This is a sample of my df, consisting of temperature and rain (mm) per city:
Datetime | Berlin_temperature | Dublin_temperature | London_temperature | Paris_temperature | Berlin_rain | Dublin_rain | London_rain | Paris_rain |
---|---|---|---|---|---|---|---|---|
2022-01-01 10:00:00 | 24 | 24 | 24 | 24 | 10 | 10 | 10 | 10 |
2022-01-01 11:00:00 | 24 | 24 | 24 | 24 | 10 | 10 | 10 | 10 |
2022-01-01 12:00:00 | 24 | 24 | 24 | 24 | 10 | 10 | 10 | 10 |
2022-01-01 13:00:00 | 24 | 24 | 24 | 24 | 10 | 10 | 10 | 10 |
I want to achieve following output as a dataframe:
Datetime | City | Temperature | Rainfall |
---|---|---|---|
2022-01-01 10:00:00 | Berlin | 24 | 10 |
2022-01-01 10:00:00 | Dublin | 24 | 10 |
2022-01-01 10:00:00 | London | 24 | 10 |
2022-01-01 10:00:00 | Paris | 24 | 10 |
2022-01-01 11:00:00 | Berlin | 24 | 10 |
2022-01-01 11:00:00 | Dublin | 24 | 10 |
2022-01-01 11:00:00 | London | 24 | 10 |
2022-01-01 11:00:00 | Paris | 24 | 10 |
2022-01-01 12:00:00 | ... | ... | ... |
At the moment I don't know how to achieve this by transposing or something similar. How would this be possible?

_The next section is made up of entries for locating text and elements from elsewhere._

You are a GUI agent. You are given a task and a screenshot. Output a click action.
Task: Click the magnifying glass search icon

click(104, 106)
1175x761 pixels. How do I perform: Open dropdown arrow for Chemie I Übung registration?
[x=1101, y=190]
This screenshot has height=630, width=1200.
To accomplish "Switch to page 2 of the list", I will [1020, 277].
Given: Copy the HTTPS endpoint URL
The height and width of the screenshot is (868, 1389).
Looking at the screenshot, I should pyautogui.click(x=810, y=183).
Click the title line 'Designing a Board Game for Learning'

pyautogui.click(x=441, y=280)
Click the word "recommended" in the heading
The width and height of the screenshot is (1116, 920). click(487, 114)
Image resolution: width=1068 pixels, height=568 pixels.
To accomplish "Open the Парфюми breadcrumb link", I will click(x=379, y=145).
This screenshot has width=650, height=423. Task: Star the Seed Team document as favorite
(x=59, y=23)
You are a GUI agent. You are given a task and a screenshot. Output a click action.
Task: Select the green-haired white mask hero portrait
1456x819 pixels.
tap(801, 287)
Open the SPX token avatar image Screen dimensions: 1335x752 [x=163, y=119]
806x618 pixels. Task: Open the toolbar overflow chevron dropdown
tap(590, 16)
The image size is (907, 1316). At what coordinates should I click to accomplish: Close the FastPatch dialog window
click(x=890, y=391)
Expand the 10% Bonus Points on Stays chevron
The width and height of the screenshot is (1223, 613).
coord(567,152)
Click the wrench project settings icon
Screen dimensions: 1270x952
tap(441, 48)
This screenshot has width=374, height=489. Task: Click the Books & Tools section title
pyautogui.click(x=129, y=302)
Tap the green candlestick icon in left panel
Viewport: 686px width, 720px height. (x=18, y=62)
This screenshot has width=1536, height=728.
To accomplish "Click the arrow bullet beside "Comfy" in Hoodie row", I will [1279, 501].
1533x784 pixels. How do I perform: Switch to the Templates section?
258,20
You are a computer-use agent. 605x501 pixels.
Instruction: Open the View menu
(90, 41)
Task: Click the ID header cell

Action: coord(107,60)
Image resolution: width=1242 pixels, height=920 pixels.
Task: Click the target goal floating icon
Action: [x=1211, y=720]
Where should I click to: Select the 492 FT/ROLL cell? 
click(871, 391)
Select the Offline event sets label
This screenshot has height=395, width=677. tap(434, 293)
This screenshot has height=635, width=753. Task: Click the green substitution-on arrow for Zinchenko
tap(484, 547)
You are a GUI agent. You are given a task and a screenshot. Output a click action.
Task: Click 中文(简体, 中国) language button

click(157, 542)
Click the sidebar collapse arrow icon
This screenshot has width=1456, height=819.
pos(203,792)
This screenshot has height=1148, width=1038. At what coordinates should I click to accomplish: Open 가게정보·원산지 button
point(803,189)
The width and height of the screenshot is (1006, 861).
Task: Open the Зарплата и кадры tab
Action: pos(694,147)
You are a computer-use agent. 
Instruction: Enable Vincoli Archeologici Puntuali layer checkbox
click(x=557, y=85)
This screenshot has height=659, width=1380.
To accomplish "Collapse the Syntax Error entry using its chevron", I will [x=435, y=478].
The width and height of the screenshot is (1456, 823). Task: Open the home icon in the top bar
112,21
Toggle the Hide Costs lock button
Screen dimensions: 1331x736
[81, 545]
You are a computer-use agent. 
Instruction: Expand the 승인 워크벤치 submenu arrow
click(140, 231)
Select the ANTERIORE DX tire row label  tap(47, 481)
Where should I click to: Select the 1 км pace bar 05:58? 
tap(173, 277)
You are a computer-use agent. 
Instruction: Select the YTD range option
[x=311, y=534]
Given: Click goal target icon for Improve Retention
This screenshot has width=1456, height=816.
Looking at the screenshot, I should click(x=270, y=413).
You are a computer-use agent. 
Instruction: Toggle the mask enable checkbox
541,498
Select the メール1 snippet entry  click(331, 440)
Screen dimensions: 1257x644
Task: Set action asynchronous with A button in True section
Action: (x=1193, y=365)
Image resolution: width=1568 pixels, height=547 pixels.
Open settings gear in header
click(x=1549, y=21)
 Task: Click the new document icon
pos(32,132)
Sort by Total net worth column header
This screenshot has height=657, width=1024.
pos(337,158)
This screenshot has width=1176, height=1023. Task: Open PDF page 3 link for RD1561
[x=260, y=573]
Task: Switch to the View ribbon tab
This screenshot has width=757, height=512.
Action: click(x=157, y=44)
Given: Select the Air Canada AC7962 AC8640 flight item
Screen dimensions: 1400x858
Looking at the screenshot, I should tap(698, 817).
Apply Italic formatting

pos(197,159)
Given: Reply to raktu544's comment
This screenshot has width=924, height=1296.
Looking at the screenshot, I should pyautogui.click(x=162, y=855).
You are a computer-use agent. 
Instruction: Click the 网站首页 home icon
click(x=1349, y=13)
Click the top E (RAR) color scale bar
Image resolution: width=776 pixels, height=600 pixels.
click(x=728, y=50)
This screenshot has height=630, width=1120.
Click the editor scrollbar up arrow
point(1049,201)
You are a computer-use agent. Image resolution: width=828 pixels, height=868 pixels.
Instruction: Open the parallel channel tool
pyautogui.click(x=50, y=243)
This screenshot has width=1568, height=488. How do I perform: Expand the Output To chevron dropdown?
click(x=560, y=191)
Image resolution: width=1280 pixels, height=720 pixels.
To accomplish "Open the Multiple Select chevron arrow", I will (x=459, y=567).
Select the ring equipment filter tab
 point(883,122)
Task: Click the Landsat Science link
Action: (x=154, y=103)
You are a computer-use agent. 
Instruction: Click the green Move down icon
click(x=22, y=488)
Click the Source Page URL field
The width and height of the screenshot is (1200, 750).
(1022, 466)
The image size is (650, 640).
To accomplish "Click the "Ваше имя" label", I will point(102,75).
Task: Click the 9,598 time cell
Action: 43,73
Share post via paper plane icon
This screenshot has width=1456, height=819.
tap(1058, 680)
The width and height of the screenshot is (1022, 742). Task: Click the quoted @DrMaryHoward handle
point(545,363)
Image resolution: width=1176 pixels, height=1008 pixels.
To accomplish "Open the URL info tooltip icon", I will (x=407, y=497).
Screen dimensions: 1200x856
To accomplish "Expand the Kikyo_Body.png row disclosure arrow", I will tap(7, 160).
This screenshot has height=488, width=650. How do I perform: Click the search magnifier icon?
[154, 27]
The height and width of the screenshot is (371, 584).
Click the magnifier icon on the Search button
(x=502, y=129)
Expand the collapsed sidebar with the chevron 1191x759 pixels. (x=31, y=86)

CodePudding user response:
Use DataFrame.stack
with MultiIndex
created by splitted columns with _
- but first convert Datetime
to index by DataFrame.set_index
:
df1 = df.set_index('Datetime')
df1.columns = df1.columns.str.split('_', expand=True)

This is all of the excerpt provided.